(Exercise goal):
Print the listing below again. Change nothing.

(The input):
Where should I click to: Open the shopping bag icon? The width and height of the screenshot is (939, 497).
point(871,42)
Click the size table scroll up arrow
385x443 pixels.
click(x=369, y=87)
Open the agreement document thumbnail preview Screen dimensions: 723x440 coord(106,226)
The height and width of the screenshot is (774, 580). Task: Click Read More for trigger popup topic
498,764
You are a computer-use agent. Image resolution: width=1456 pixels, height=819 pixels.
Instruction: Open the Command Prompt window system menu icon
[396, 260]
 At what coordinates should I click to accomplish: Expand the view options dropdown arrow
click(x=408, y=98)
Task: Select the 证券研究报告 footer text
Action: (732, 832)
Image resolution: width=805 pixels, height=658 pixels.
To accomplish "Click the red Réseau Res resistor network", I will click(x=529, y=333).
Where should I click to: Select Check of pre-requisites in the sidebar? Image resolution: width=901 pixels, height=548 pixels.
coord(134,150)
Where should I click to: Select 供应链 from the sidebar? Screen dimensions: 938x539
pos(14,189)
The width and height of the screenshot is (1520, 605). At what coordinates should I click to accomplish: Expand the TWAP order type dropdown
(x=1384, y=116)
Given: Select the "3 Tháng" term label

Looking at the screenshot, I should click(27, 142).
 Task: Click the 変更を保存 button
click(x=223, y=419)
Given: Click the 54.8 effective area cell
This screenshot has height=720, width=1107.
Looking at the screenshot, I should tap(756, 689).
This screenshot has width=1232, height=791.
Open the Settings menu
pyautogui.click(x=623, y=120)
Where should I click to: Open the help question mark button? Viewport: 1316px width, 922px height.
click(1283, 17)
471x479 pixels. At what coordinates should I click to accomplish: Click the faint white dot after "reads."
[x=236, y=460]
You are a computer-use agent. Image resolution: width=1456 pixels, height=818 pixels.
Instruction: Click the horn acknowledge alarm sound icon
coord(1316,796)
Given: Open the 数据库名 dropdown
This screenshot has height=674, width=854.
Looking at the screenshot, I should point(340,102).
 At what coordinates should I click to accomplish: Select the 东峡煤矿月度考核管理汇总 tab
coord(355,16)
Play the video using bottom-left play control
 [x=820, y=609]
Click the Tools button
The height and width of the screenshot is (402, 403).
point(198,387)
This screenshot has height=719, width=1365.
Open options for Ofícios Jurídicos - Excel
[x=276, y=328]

(Written reply):
Where should I click to: Open the shopping bag icon? The width and height of the screenshot is (939, 497).
point(871,42)
Click the size table scroll up arrow
385x443 pixels.
click(x=369, y=87)
Open the agreement document thumbnail preview Screen dimensions: 723x440 coord(106,226)
The height and width of the screenshot is (774, 580). Task: Click Read More for trigger popup topic
498,764
You are a computer-use agent. Image resolution: width=1456 pixels, height=819 pixels.
Instruction: Open the Command Prompt window system menu icon
[396, 260]
 At what coordinates should I click to accomplish: Expand the view options dropdown arrow
click(x=408, y=98)
Task: Select the 证券研究报告 footer text
Action: (732, 832)
Image resolution: width=805 pixels, height=658 pixels.
To accomplish "Click the red Réseau Res resistor network", I will click(x=529, y=333).
Where should I click to: Select Check of pre-requisites in the sidebar? Image resolution: width=901 pixels, height=548 pixels.
coord(134,150)
Where should I click to: Select 供应链 from the sidebar? Screen dimensions: 938x539
pos(14,189)
The width and height of the screenshot is (1520, 605). At what coordinates should I click to accomplish: Expand the TWAP order type dropdown
(x=1384, y=116)
Given: Select the "3 Tháng" term label

Looking at the screenshot, I should click(27, 142).
 Task: Click the 変更を保存 button
click(x=223, y=419)
Given: Click the 54.8 effective area cell
This screenshot has height=720, width=1107.
Looking at the screenshot, I should tap(756, 689).
This screenshot has width=1232, height=791.
Open the Settings menu
pyautogui.click(x=623, y=120)
Where should I click to: Open the help question mark button? Viewport: 1316px width, 922px height.
click(1283, 17)
471x479 pixels. At what coordinates should I click to accomplish: Click the faint white dot after "reads."
[x=236, y=460]
You are a computer-use agent. Image resolution: width=1456 pixels, height=818 pixels.
Instruction: Click the horn acknowledge alarm sound icon
coord(1316,796)
Given: Open the 数据库名 dropdown
This screenshot has height=674, width=854.
Looking at the screenshot, I should point(340,102).
 At what coordinates should I click to accomplish: Select the 东峡煤矿月度考核管理汇总 tab
coord(355,16)
Play the video using bottom-left play control
 [x=820, y=609]
Click the Tools button
The height and width of the screenshot is (402, 403).
point(198,387)
This screenshot has height=719, width=1365.
Open options for Ofícios Jurídicos - Excel
[x=276, y=328]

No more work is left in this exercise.